Analyze regional & device-specific engagement to refine content recommendations per market.
Implement machine learning models to forecast user growth & churn trends and optimize personalized marketing efforts.
Reflection
This project showcased my ability to incorporate business analytics, workforce data, and qualitative research to drive real organizational change. By integrating workforce metrics, managerial feedback, and employee sentiment analysis, I helped leadership shift from gut-feel decision-making to a structured, data-driven approach, leading to sustained performance improvements.
Data Limitations
Incomplete Retention Data: The dataset only includes last payment data from June–July 2022, making it impossible to analyze long-term retention trends.
Limited Time Frame (2022 only): Excludes historical user behavior that could reveal long-term subscription patterns.

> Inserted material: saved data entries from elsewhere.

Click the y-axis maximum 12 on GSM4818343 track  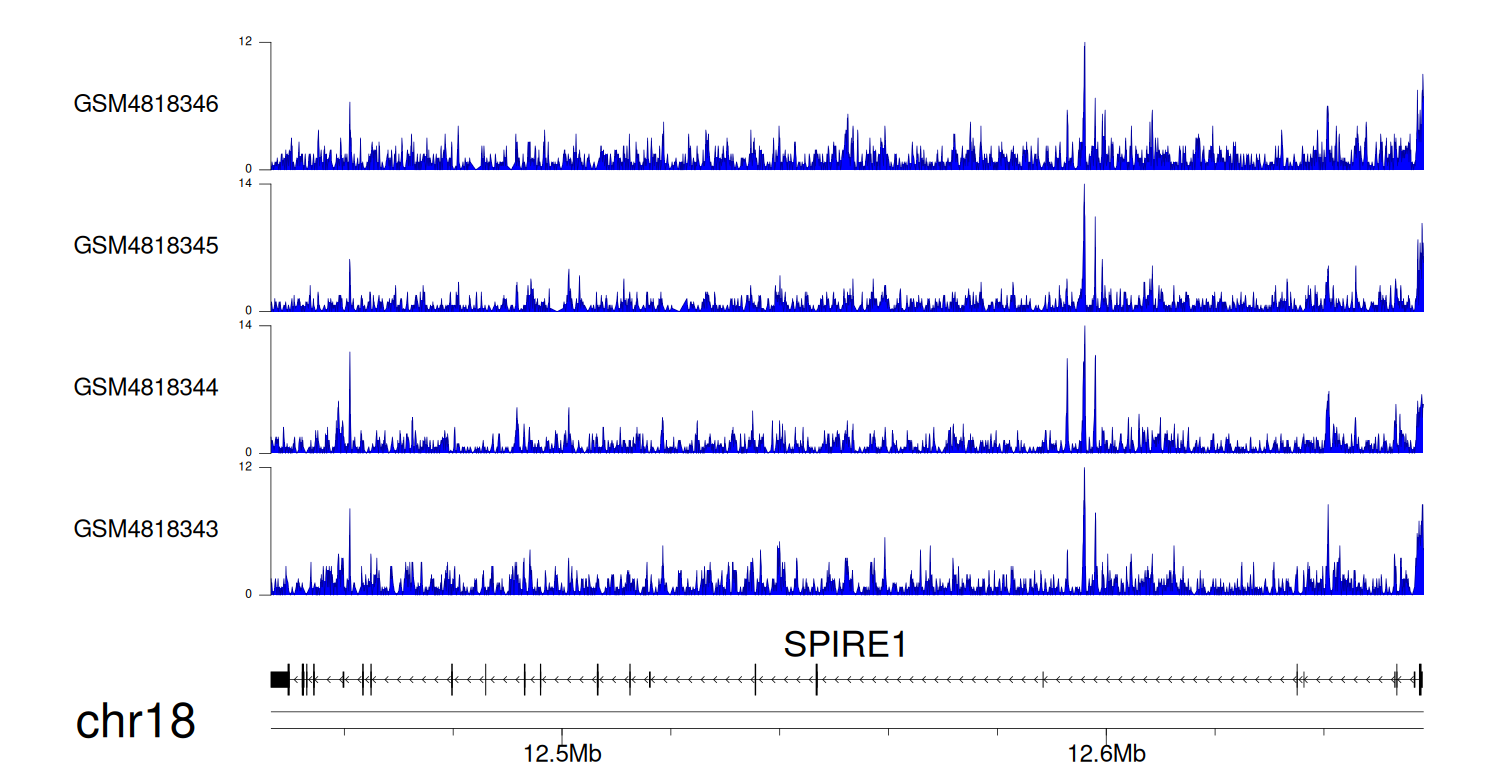[x=245, y=468]
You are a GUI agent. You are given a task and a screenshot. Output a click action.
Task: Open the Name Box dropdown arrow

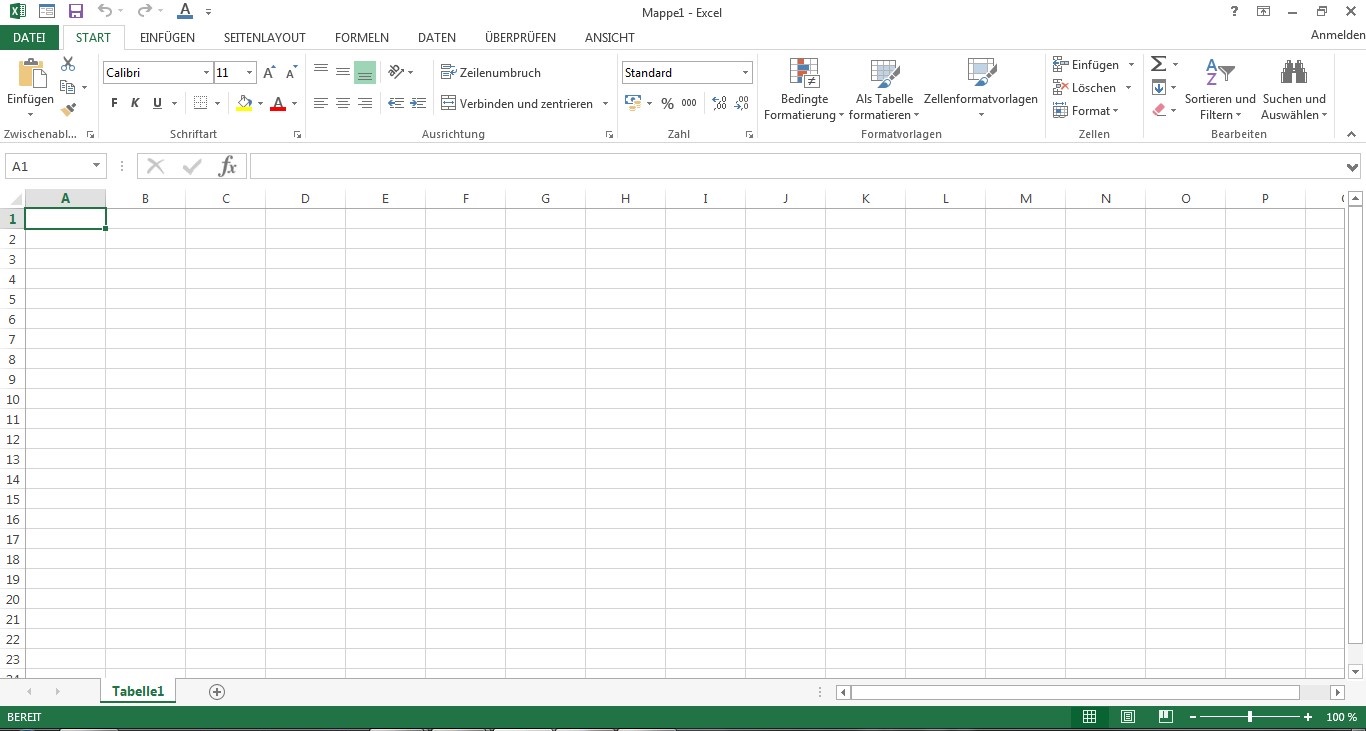click(x=96, y=166)
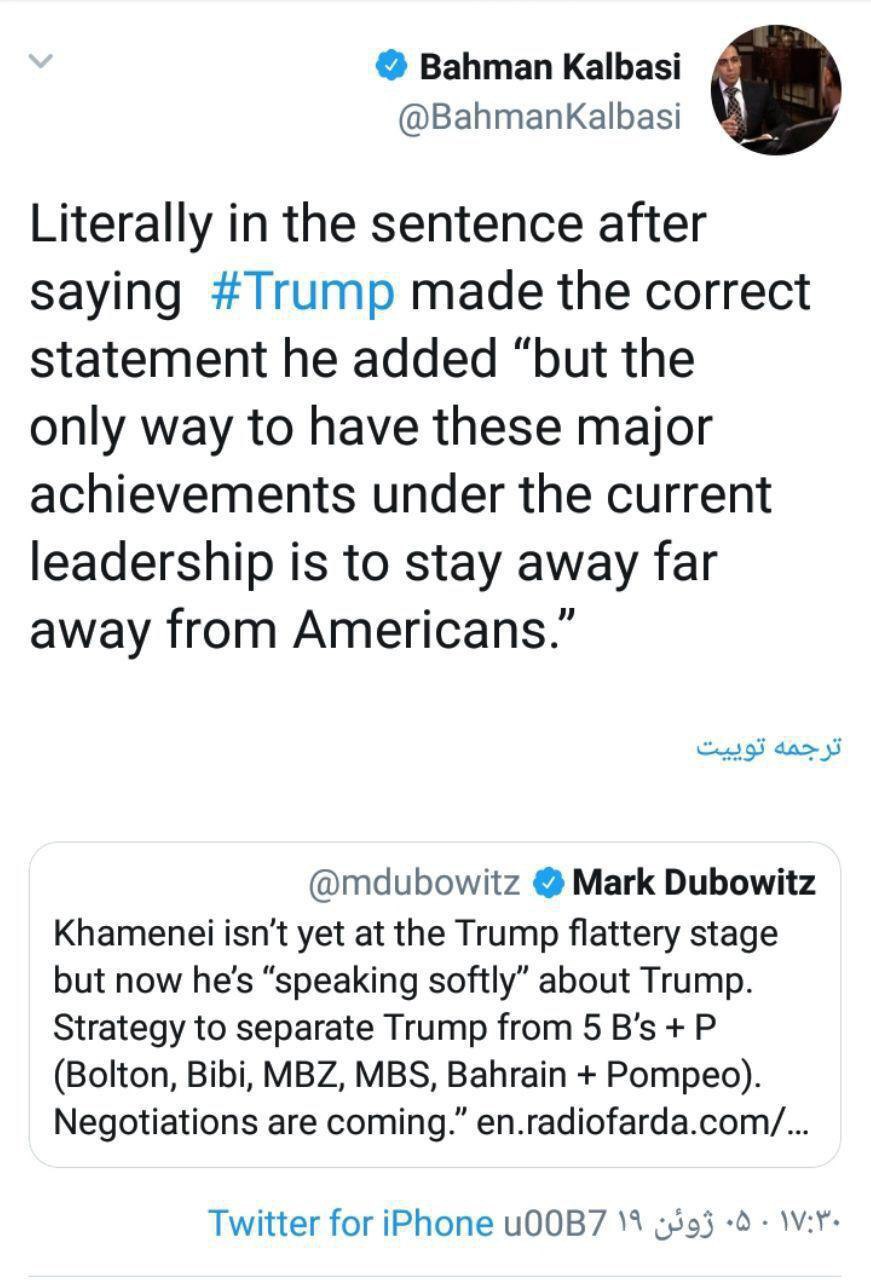Open the @BahmanKalbasi handle
This screenshot has width=871, height=1280.
(x=539, y=117)
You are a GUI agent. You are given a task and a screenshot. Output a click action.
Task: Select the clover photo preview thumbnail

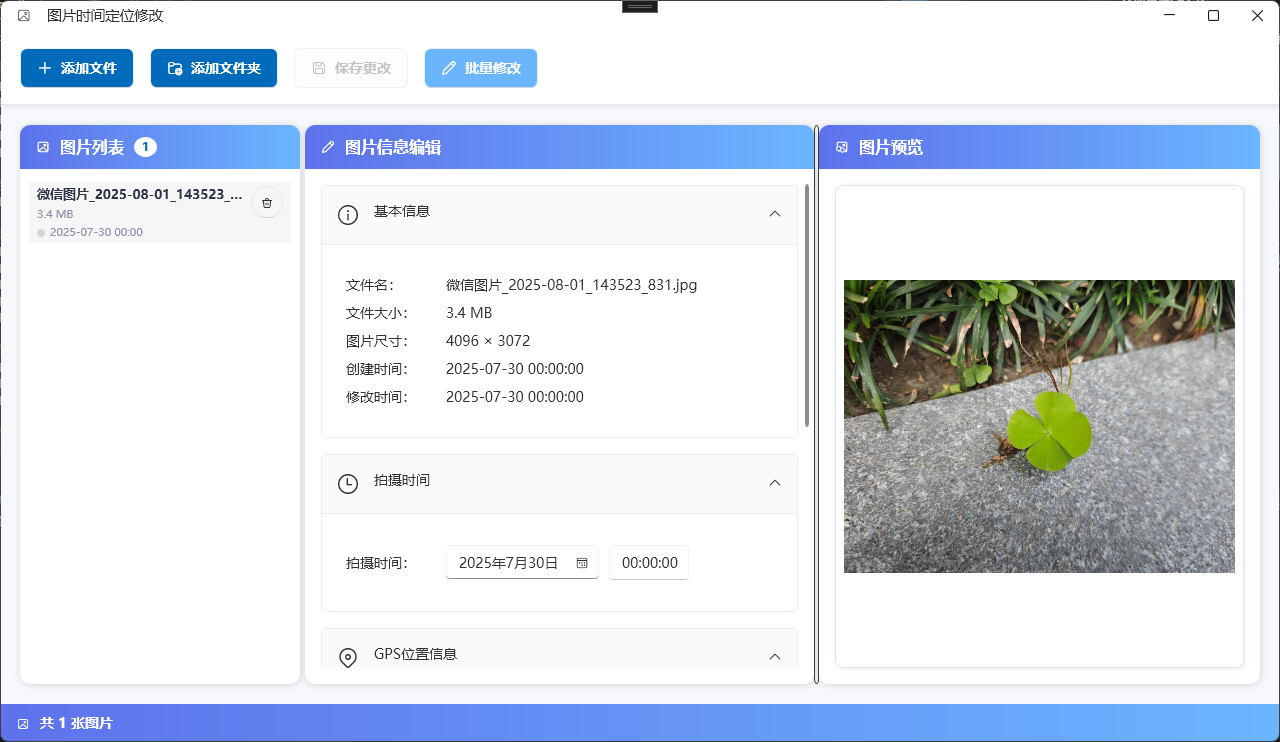(x=1039, y=425)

No External Factors Considered: The analysis does not account for competitor influence, content releases, or marketing spend impact on user growth & churn.
Analytical Challenges
ARPU Differences Are Minimal: While Premium and Standard plans have slightly higher ARPU, there’s no major pricing differentiation. A/B pricing tests could refine this further.
Regional & Device Engagement Needs More Depth: The insights lack user behavior tracking, such as watch time per device or content preference per region.
Areas for Improvement
Expand Time Frame for User Retention Analysis: Incorporate historical churn data to gain a more accurate view of long-term retention trends.
Deeper Behavioral Insights Needed: Track watch time per device & content category preferences to improve engagement strategies.
Predictive Analytics Integration: Use machine learning models to forecast future subscriber trends & optimize marketing spend.